Andy Lester comments on the growing number of rewilding initiatives and why they are so important for nature and people.
This summer saw positive steps forward in attempts to reintroduce lost species to the UK and ‘rewild’ parts of the country; news of a pair of golden eagles successfully rearing a chick at a rewilding estate in the Scottish Highlands for the first time in 40 years; the endangered large blue butterfly successfully reintroduced in Gloucestershire for the first time in more than a century; the successful reintroduction of red kites, with over 10,000 confirmed in the Chilterns Area of Outstanding Natural Beauty, from just 13 young red kites from Spain introduced thirty years ago in July 1990; the government granting a group of Beavers located in Devon the ‘right to remain’ permanently after a five-year reintroduction trial showing that their dam-building activities were good for wildlife. Devon Wildlife Trust called the decision “the most groundbreaking government decision for England’s wildlife for a generation.”
Rewilding is gathering pace in the UK, and it needs to. The UK has one of the most impoverished landscapes in Western Europe.
According to the Wildlife Trusts we have lost over 97% of our wildflower meadows. The British Trust for Ornithology indicates that 40 million birds have vanished since the early 1970’s, with the losses of insects in the same period equally alarming. Against such dire data, the need for a revolutionary landscape-scale approach is vital. “Rewilding” is an attempt to bring landscape-scale change to key areas of the planet.
Up and down the country new initiatives are creating extraordinary opportunities for nature. Ennerdale in the Lake District; the Knepp Estate in Sussex, home of visionary leaders Charlie Burrell and Isabelle Tree; Langholm in Dumfries and Galloway where the community is attempting to buy a huge upland area from the Duke of Buccleuch and the stunning Avalon Marshes Project in the Somerset Levels. Some of you may have heard of Derek Gow. Gow is a farmer, conservationist and writer with a passion for restoring wild landscapes to the heart of the UK. He is one of a growing number of landowners with a vision to see Britain rewilded and restored.

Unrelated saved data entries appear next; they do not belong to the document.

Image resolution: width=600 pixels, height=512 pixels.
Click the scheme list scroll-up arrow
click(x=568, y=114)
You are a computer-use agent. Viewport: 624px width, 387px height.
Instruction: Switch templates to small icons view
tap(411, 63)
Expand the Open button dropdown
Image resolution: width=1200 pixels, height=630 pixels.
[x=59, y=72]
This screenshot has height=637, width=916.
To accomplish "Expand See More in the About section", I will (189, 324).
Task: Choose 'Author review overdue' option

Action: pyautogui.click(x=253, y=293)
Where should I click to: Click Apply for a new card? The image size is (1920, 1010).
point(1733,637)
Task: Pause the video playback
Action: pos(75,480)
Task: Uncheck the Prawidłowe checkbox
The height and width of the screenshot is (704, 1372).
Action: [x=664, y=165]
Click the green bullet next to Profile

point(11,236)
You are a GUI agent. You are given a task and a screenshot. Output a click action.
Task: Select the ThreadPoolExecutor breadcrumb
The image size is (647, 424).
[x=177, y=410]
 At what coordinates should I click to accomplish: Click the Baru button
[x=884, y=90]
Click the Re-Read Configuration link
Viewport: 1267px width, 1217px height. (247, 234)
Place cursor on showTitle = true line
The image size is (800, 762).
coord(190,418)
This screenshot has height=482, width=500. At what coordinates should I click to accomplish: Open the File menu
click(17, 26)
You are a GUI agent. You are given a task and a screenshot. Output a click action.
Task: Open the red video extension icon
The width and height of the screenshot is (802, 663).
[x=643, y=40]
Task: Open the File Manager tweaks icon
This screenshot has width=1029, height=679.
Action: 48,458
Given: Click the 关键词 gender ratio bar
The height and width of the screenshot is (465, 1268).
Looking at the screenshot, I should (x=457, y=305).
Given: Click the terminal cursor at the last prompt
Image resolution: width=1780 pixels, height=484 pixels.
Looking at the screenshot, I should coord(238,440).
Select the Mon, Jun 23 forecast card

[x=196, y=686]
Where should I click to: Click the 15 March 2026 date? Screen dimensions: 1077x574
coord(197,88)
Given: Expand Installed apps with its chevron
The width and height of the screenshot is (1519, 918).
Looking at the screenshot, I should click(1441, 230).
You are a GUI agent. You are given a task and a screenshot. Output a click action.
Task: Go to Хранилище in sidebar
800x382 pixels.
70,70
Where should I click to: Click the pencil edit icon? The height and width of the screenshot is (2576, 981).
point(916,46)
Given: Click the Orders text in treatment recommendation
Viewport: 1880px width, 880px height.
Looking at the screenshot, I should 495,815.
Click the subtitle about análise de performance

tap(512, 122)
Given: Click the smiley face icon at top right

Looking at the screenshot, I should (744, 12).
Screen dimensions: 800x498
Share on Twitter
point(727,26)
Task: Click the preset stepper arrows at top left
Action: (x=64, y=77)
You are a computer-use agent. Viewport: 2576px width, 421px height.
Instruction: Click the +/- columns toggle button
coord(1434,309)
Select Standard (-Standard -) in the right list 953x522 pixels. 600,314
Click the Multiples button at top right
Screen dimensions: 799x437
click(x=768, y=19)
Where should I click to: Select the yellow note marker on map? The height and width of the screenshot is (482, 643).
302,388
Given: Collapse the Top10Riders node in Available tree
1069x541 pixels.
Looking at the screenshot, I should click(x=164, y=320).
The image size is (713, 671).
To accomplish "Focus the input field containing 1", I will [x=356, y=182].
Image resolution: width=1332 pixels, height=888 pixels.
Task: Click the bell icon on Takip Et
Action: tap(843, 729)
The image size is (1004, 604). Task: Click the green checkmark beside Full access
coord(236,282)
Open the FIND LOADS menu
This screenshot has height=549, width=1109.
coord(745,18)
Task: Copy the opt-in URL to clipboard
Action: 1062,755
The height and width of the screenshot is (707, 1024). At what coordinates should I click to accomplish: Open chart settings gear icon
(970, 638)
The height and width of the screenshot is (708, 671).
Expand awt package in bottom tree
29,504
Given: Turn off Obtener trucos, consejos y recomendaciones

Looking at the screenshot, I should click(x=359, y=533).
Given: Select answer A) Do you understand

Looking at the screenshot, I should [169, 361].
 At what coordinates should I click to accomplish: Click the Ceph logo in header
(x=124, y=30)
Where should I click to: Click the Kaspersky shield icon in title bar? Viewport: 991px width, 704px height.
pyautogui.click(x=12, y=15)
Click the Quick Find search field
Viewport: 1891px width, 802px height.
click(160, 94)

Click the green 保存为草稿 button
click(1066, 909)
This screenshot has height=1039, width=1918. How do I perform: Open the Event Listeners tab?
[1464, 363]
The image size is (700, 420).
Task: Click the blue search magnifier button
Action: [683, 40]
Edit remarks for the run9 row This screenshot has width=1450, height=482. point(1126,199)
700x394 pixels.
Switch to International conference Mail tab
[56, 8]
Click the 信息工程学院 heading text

Gow’s own vision for change started back in 1995, when he bought fish from a farm in Hampshire to support a programme to restore water voles and their habitats on his land. He noticed the waterways naturally begin to silt up and it made him think about the role beaver historically played in the European landscape and in water management. In 1997, Gow drove all the way to Poland to pick up his first batch of beavers to help him manage the ponds for water vole. His love affair with rewilding had begun. And today the 55 year old has released over 25,000 water voles and released dozens of beavers.
Gow has owned his current farm since 2005 and with growing confidence has turned his hand to other species; Heck cattle, wildcat and white stork. The idea of wildcat and beaver roaming Devon’s countryside and rivers may not be everyone’s cup of tea. But in the face of such alarming downward trends for nature globally and specifically in the UK, Gow, Burrell and many others are pioneers in a time where there are many reasons to have doubt and fear.
Government policy for farms, food and wildlife as we leave the EU is to support farmers to look after the countryside for nature and people. Much of the detail is as yet unclear and farmers are understandably nervous at the lack of clarity. There will be big changes for many, whatever happens. But experiments in rewilding suggest there could be, for many, a viable way forward which combines food production with a radical restoration of our nature.